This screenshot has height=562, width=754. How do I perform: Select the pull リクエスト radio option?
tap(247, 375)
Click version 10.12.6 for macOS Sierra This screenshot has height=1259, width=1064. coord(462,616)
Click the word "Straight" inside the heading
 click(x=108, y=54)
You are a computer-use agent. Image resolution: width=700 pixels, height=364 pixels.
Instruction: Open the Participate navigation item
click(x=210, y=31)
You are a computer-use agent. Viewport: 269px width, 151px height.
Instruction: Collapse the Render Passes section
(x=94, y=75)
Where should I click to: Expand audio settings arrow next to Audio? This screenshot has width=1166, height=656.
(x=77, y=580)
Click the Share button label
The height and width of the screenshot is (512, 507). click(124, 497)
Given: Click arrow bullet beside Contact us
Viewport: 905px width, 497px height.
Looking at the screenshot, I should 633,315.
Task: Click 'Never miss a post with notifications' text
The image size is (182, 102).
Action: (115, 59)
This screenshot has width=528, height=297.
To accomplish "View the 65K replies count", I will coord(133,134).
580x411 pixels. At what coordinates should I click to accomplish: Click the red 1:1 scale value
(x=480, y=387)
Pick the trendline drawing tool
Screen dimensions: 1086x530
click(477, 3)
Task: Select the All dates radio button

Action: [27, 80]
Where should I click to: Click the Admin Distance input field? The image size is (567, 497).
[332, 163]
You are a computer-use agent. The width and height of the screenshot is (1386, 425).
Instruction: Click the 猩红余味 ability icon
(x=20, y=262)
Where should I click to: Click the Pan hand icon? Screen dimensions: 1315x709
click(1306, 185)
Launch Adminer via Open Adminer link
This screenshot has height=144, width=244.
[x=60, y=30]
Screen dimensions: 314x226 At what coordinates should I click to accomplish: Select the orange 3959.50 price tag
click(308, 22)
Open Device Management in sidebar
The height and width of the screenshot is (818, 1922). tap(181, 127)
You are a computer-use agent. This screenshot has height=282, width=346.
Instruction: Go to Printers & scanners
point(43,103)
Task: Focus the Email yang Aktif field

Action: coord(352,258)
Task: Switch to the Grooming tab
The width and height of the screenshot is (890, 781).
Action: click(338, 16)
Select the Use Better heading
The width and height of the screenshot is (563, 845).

> _Task statement_:
Say how many lines of the listing above contain "computer", with no other words.

> _Worked solution_:
4